A strong brand image is crucial to establish a place in the customer's choice set. As consumers reach their choices intuitively and automatically in many categories, they are very brand image-driven. Brands with a strong brand image have a clear advantage: they stand out more quickly and are more likely to be chosen.
But what makes a brand image attractive? And how can you measure it in a reliable way? That’s exactly what we’ll discuss in this blog.
A brand is an associative network in the shopper's brain
Brands are branched out in our brain as associative networks. These can be very simple visual associations (Amstel is red), to more functional associations (Amstel is tasty) to emotional and symbolic associations (Amstel is friendship).
This explains why, when we think of Amstel, we also automatically tend to think of the color red, our taste judgments and the social context in which it is consumed. These associations combine to form a brand image. Sounds simple, but how do you actually measure that image?
The problem with traditional brand image research
The classic way to research brand image is childishly simple: just ask it. A seemingly attractive method because, after all, questionnaires allow you to have nearly every brand attribute evaluated.
While consciously surveying brand perception unquestionably yields an answer, the question is whether this answer is the most accurate reflection of what customers really think of your brand. In fact, conscious questioning is hampered by three problems:
Brand image exists partly unconsciously. People are only to a lesser extent aware of the associations in their minds, even when those associations have a major impact on our buying behavior. This is particularly the case with emotion-driven and low-involvement products.
Social desirability. Respondents are good at reading "between the lines" of the survey and like to answer in line with what the survey seems to want to measure. As a result, we tend to claim that we strongly associate a brand with a characteristic that is overwhelmingly important to that brand, even when in reality that association is not so strong. We saw an example of this in this blog about the effect of "less plastic" claims on packaging: these have been shown to unconsciously actually damage sustainability perceptions.
Mindset. When respondents fill out a questionnaire, they answer from a more rational mindset than the mindset they would actually have when purchasing a product. This explains the well-known phenomenon that traditional research methods overestimate the influence of rational brand characteristics (for example: people indicate that they consider the 'less sugar' characteristic of a soft drink to be the most important, while in reality this plays a minimal role) and underestimate emotional characteristics (for example: people indicate that they are not influenced by the cheerful music in the advertising, but this turns out to be the case).

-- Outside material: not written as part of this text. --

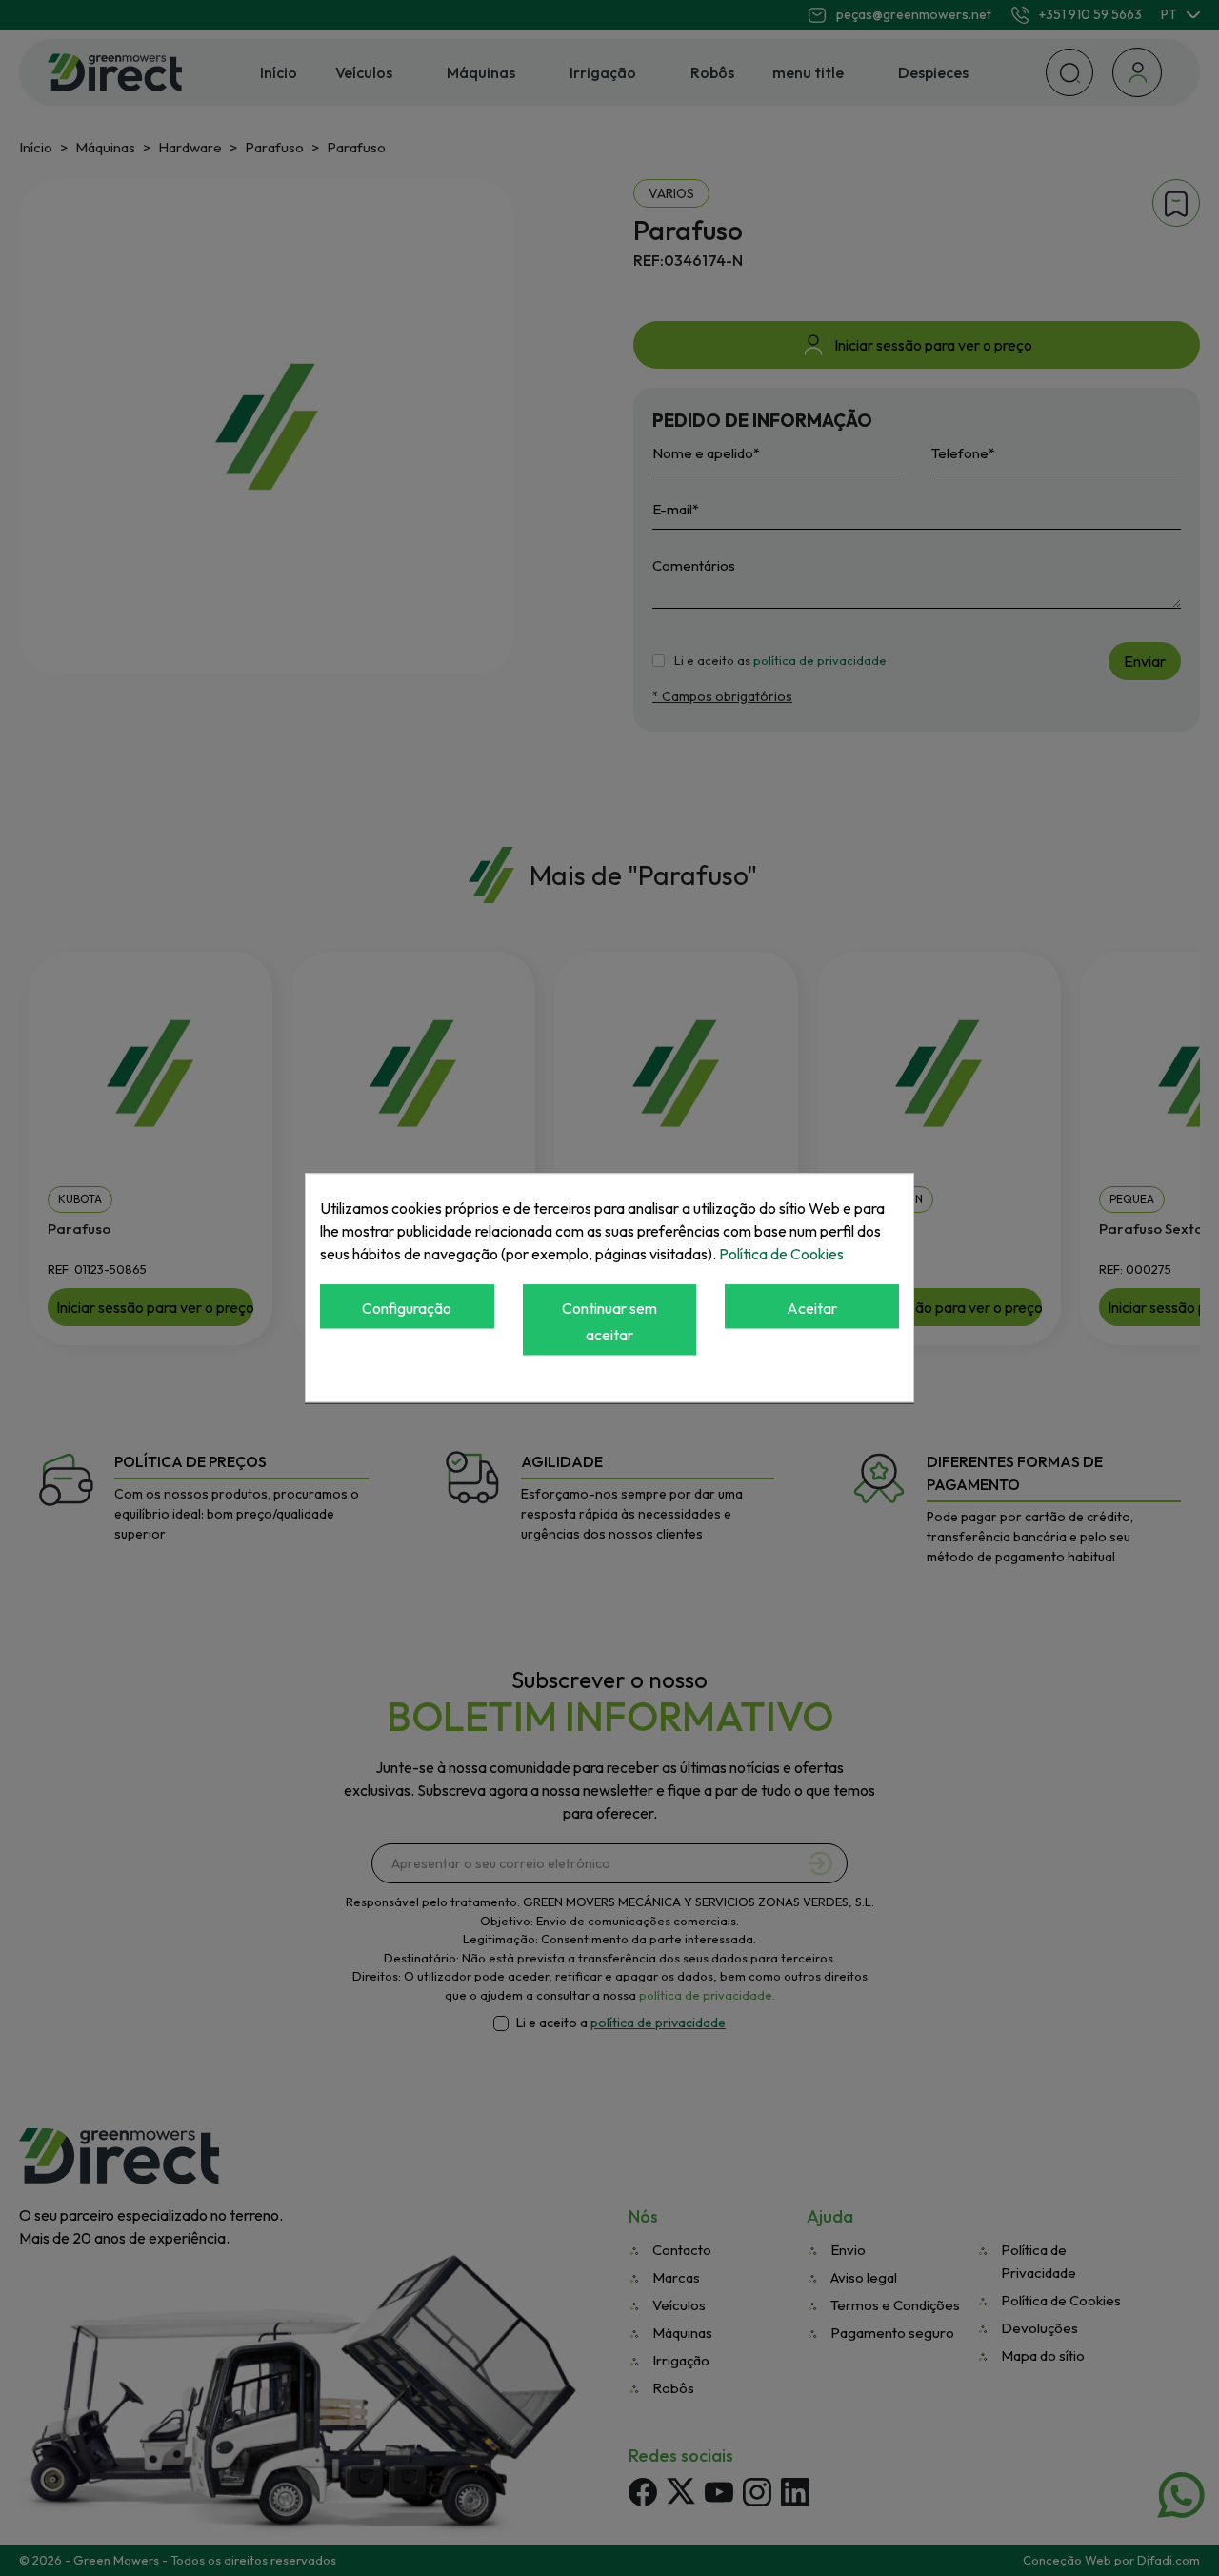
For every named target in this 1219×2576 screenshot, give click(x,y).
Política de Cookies (781, 1253)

Researching brand image with neuromarketing: the Implicit Association Test (IAT) and Intuitive Response Test (IRT)
In recent years, traditional market research has made room for neuromarketing methods that focus on the unconscious. More and more brands are using these research methods that map the strength of associations rather than consciously questioning brand image. These methods measure the strength of an association based on processing speed in the brain. We at Unravel also use this method to map the image of our clients through brand image research.
What all these methods have in common is that respondents classify combinations of brands and attributes under time pressure. The time pressure not only results in a more intuitive response from the respondent, but the response time in itself also contains valuable information. Indeed, response time turns out to be telling when it comes to the strength of an association: the more strongly we associate something (e.g., Coca-Cola and happiness), the faster we can process these thoughts simultaneously. Reaction time methods such as the Implicit Association Test (IAT) and Intuitive Response Test (IRT) measure this reaction time.

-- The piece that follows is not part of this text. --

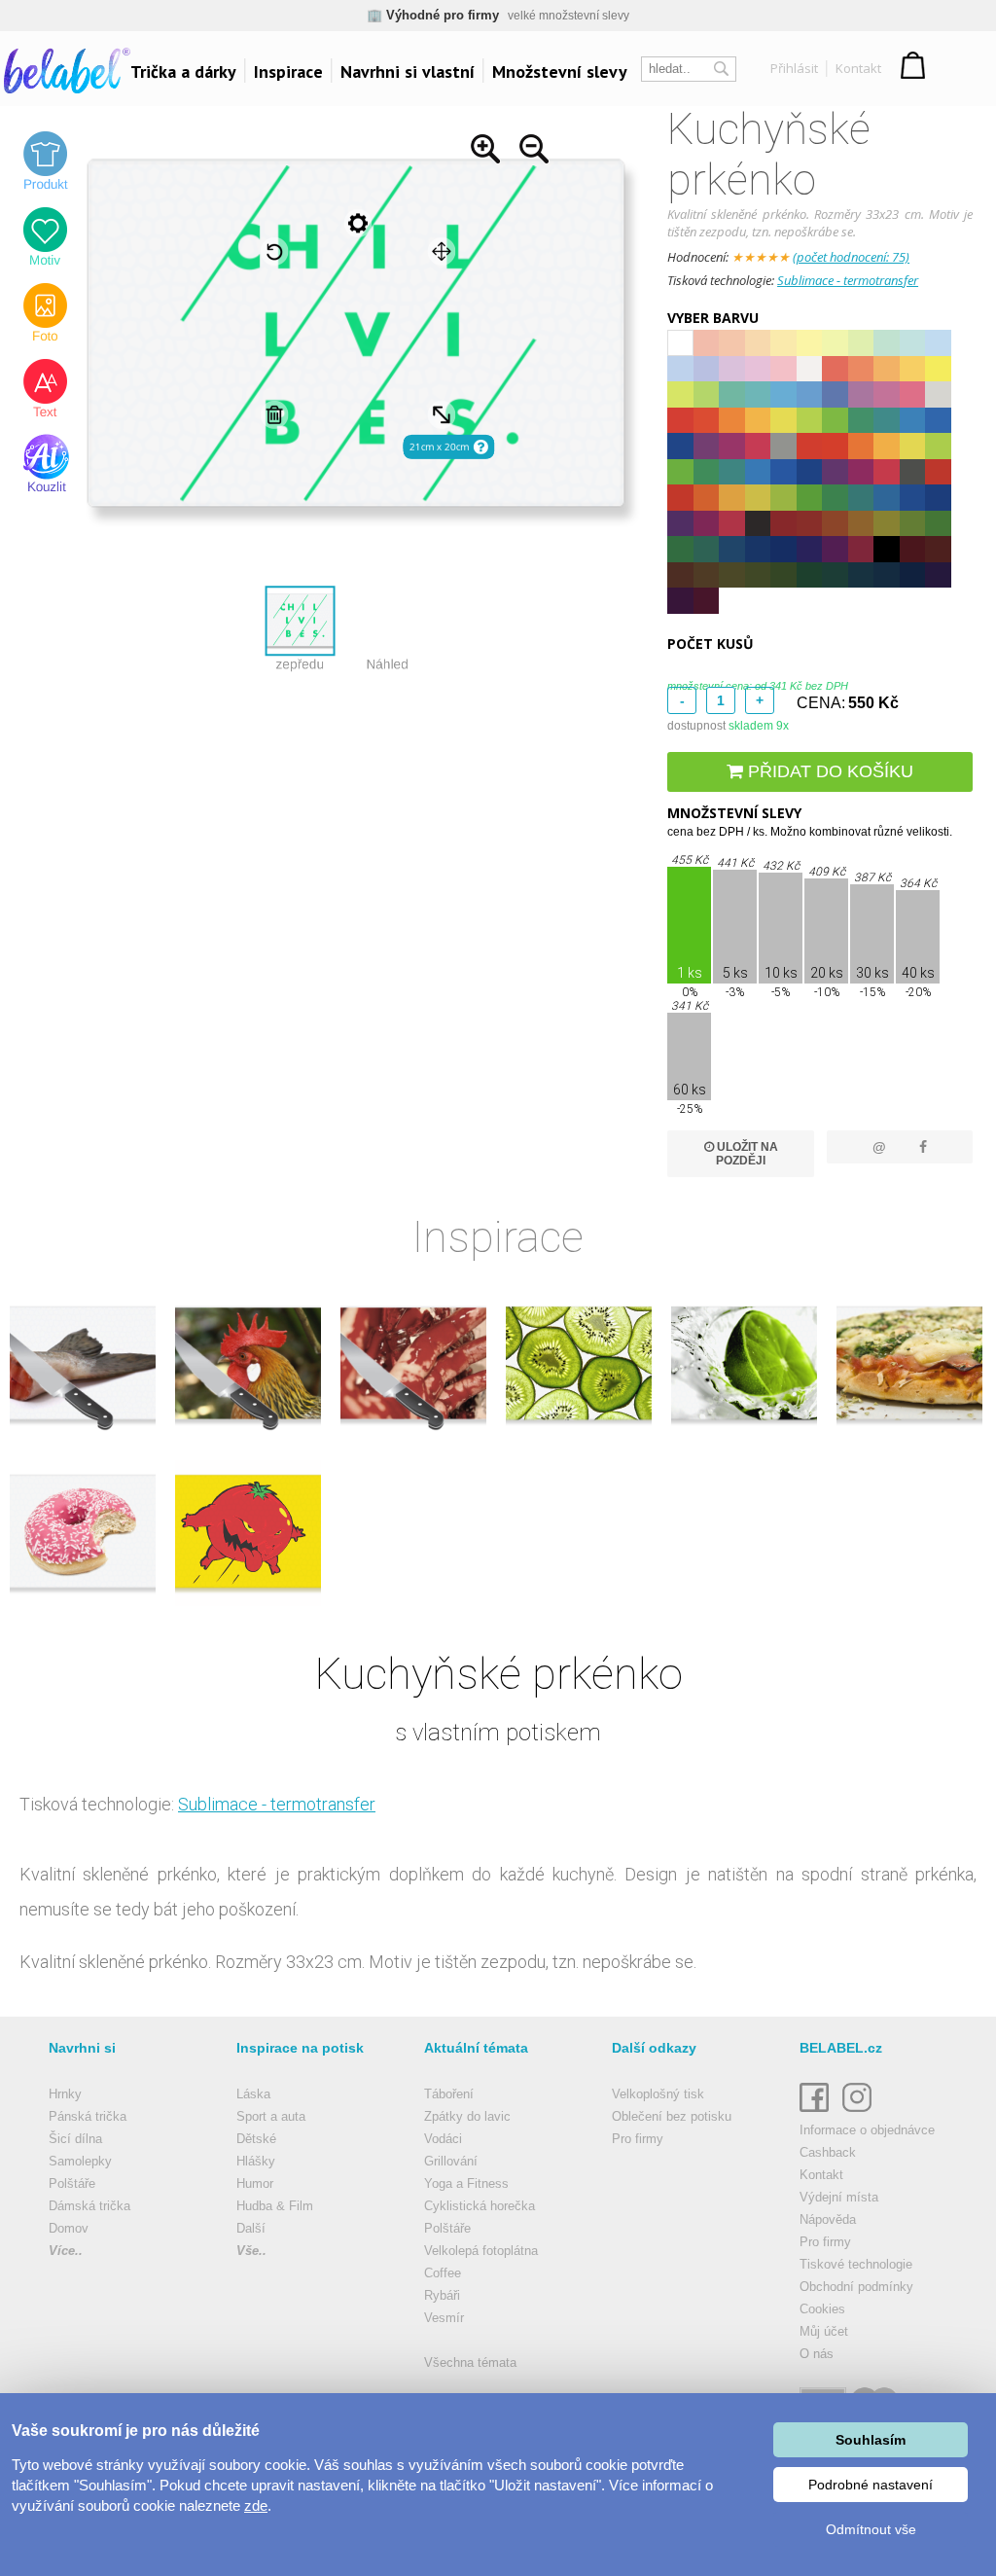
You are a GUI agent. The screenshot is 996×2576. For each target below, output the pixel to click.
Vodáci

Below we list the most common uses of reaction time methods in brand image research:
1. Measure and monitor brand image
Neuromarketing makes it possible to quantitatively measure how the target audience actually perceives your brand. That way, you can test your intended brand image, as well as map the same characteristics among competitors. By repeating this research periodically, you gain insight into how brand image develops over time within the market.

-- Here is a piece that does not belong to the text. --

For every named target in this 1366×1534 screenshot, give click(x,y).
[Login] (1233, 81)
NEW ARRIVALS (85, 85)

2. Discover which attributes of your brand image lead to success
Even if your brand scores perfectly on all components of the intended brand image, this does not mean that every attribute is equally important. It is possible to measure which attributes are actually leading in conversion from non-customer to customer. In doing so, we conduct the research among two groups: customers and non-customers. By analyzing where brand associations overlap and differ, we gain insight into the crucial associations to get someone to convert.
3. Discover clusters of connected brand image attributes
When you examine a large number of associations, it is possible to analyze how attributes are interrelated with each other and with key marketing KPIs. That way, you gain insight into which associations you can capitalize on to positively influence a desired end variable such as purchase intention, NPS or willingness to pay.